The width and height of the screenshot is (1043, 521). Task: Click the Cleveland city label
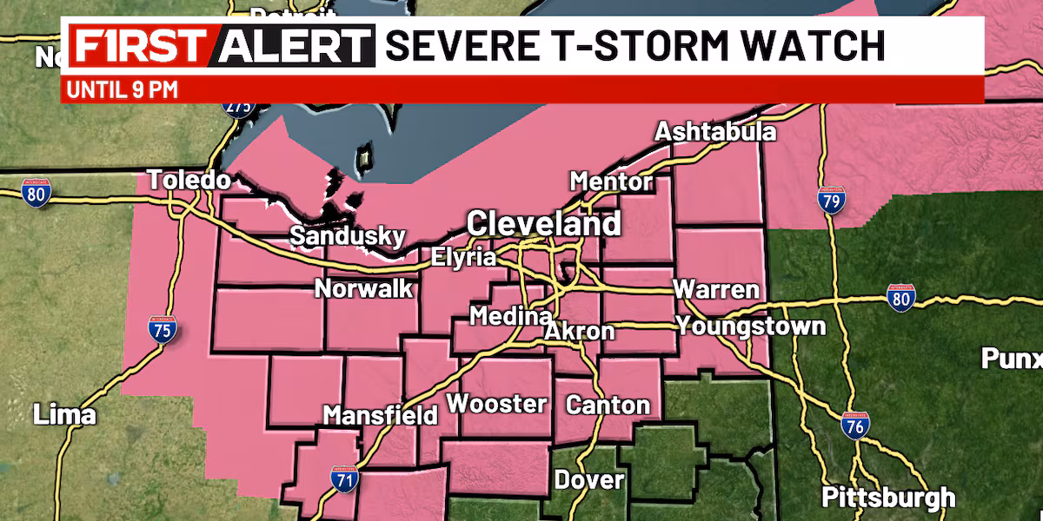tap(544, 224)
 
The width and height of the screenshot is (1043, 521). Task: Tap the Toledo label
tap(189, 181)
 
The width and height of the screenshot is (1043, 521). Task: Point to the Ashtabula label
tap(715, 132)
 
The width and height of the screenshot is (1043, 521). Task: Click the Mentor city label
tap(611, 181)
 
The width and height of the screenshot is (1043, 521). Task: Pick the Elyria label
tap(464, 257)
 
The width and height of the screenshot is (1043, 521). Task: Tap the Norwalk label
tap(363, 288)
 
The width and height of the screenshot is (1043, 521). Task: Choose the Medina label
tap(510, 316)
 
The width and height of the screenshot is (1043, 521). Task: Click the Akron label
tap(580, 331)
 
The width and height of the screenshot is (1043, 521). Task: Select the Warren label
tap(716, 289)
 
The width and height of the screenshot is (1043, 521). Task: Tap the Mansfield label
tap(380, 415)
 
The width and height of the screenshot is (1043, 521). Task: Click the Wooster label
tap(496, 404)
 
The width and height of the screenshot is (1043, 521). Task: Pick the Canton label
tap(608, 405)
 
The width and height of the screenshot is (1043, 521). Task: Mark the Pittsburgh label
tap(888, 498)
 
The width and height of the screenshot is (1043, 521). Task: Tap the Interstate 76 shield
tap(856, 426)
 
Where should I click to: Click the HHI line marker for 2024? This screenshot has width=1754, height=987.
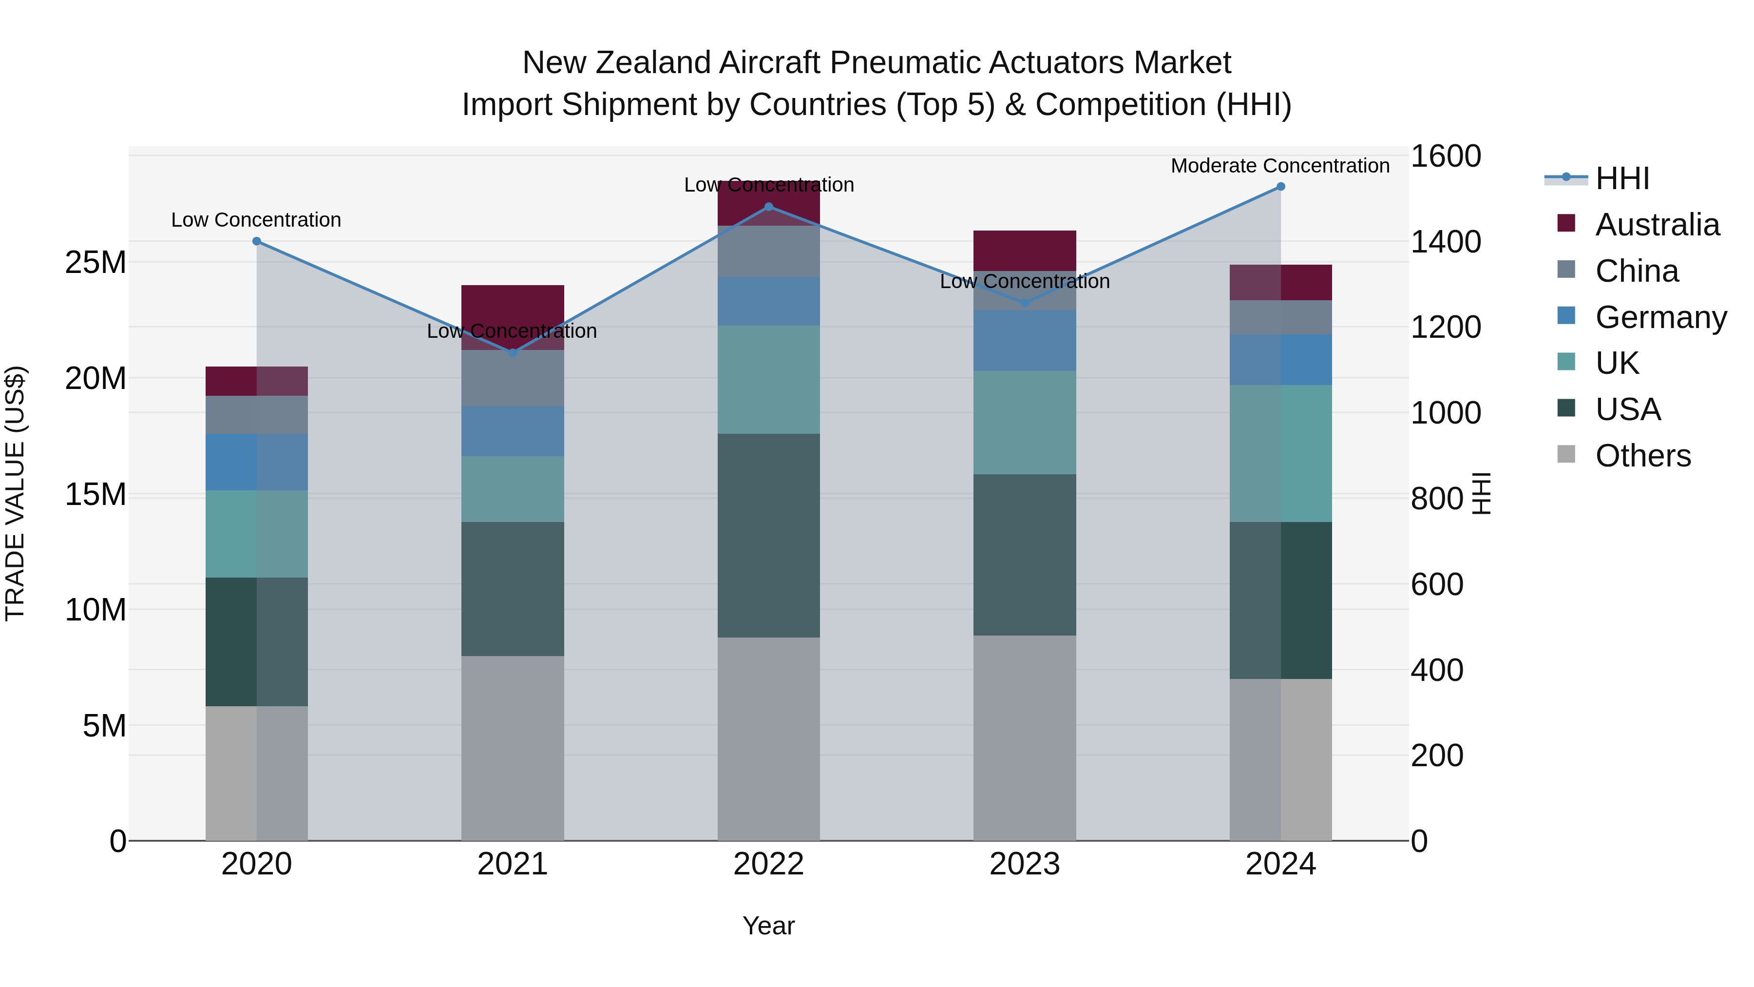1281,187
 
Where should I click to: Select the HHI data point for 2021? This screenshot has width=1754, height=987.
513,353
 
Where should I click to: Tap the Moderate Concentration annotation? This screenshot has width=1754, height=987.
1280,166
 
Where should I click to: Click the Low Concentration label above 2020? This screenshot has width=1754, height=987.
256,220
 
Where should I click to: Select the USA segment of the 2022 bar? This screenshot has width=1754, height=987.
769,535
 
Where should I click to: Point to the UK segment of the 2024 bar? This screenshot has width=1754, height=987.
1281,454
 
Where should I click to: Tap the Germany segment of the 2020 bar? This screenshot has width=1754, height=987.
257,462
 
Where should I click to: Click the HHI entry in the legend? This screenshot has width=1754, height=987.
1622,178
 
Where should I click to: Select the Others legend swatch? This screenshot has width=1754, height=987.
1566,454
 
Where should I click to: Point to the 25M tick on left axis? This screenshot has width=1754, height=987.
95,262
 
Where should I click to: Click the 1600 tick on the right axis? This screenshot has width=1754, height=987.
1445,156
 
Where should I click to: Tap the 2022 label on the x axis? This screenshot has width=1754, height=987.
769,864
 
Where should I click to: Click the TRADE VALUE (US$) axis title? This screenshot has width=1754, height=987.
15,493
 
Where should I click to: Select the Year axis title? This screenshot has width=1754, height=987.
769,926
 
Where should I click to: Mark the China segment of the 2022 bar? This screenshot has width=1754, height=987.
769,252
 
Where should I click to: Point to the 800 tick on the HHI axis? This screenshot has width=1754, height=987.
1437,499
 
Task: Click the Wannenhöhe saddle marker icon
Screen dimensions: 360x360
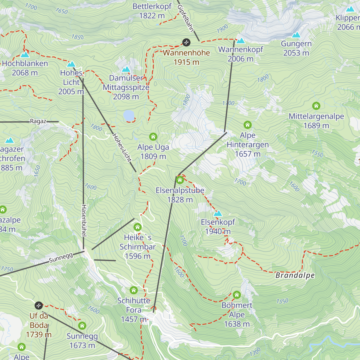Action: tap(186, 42)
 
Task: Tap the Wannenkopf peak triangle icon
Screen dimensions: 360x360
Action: tap(241, 40)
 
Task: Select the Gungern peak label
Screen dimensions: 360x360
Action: tap(296, 48)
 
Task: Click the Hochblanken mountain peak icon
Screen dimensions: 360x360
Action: tap(25, 54)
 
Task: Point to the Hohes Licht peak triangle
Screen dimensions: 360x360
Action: tap(71, 64)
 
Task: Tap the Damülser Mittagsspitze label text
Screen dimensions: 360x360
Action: tap(126, 87)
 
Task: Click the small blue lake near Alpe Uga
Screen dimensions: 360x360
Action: tap(129, 115)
******
- [Aim]: Give all the entries above as a numbered list with the blank lines left out, and leave out the pictures.

- [Correct output]:
1. The width and height of the screenshot is (1043, 521). Task: Click the Cleveland city label
2. tap(544, 224)
3. The width and height of the screenshot is (1043, 521). Task: Tap the Toledo label
4. tap(189, 181)
5. The width and height of the screenshot is (1043, 521). Task: Point to the Ashtabula label
6. tap(715, 132)
7. The width and height of the screenshot is (1043, 521). Task: Click the Mentor city label
8. tap(611, 181)
9. The width and height of the screenshot is (1043, 521). Task: Pick the Elyria label
10. tap(464, 257)
11. The width and height of the screenshot is (1043, 521). Task: Tap the Norwalk label
12. tap(363, 288)
13. The width and height of the screenshot is (1043, 521). Task: Choose the Medina label
14. tap(510, 316)
15. The width and height of the screenshot is (1043, 521). Task: Click the Akron label
16. tap(580, 331)
17. The width and height of the screenshot is (1043, 521). Task: Select the Warren label
18. tap(716, 289)
19. The width and height of the screenshot is (1043, 521). Task: Tap the Mansfield label
20. tap(380, 415)
21. The width and height of the screenshot is (1043, 521). Task: Click the Wooster label
22. tap(496, 404)
23. The width and height of the screenshot is (1043, 521). Task: Pick the Canton label
24. tap(608, 405)
25. The width and height of the screenshot is (1043, 521). Task: Mark the Pittsburgh label
26. tap(888, 498)
27. The width and height of the screenshot is (1043, 521). Task: Tap the Interstate 76 shield
28. tap(856, 426)
29. Where should I click to: Click the HHI line marker for 2024? This screenshot has width=1754, height=987.
30. 1281,187
31. Where should I click to: Select the HHI data point for 2021? This screenshot has width=1754, height=987.
32. 513,353
33. Where should I click to: Tap the Moderate Concentration annotation? This screenshot has width=1754, height=987.
34. 1280,166
35. Where should I click to: Click the Low Concentration label above 2020? This screenshot has width=1754, height=987.
36. 256,220
37. Where should I click to: Select the USA segment of the 2022 bar? This screenshot has width=1754, height=987.
38. 769,535
39. Where should I click to: Point to the UK segment of the 2024 bar? This screenshot has width=1754, height=987.
40. 1281,454
41. Where should I click to: Tap the Germany segment of the 2020 bar? This screenshot has width=1754, height=987.
42. 257,462
43. Where should I click to: Click the HHI entry in the legend? This screenshot has width=1754, height=987.
44. 1622,178
45. Where should I click to: Select the Others legend swatch? This screenshot has width=1754, height=987.
46. 1566,454
47. Where should I click to: Point to the 25M tick on left axis? This screenshot has width=1754, height=987.
48. 95,262
49. Where should I click to: Click the 1600 tick on the right axis? This screenshot has width=1754, height=987.
50. 1445,156
51. Where should I click to: Tap the 2022 label on the x axis? This screenshot has width=1754, height=987.
52. 769,864
53. Where should I click to: Click the TRADE VALUE (US$) axis title? This screenshot has width=1754, height=987.
54. 15,493
55. Where should I click to: Select the Year axis title? This screenshot has width=1754, height=987.
56. 769,926
57. Where should I click to: Mark the China segment of the 2022 bar? This screenshot has width=1754, height=987.
58. 769,252
59. Where should I click to: Point to the 800 tick on the HHI axis? This screenshot has width=1754, height=987.
60. 1437,499
61. Task: Click the Wannenhöhe saddle marker icon
62. Screen dimensions: 360x360
63. Action: tap(186, 42)
64. Task: Tap the Wannenkopf peak triangle icon
65. Screen dimensions: 360x360
66. Action: tap(241, 40)
67. Task: Select the Gungern peak label
68. Screen dimensions: 360x360
69. Action: tap(296, 48)
70. Task: Click the Hochblanken mountain peak icon
71. Screen dimensions: 360x360
72. Action: tap(25, 54)
73. Task: Point to the Hohes Licht peak triangle
74. Screen dimensions: 360x360
75. Action: tap(71, 64)
76. Task: Tap the Damülser Mittagsspitze label text
77. Screen dimensions: 360x360
78. Action: tap(126, 87)
79. Task: Click the small blue lake near Alpe Uga
80. Screen dimensions: 360x360
81. Action: tap(129, 115)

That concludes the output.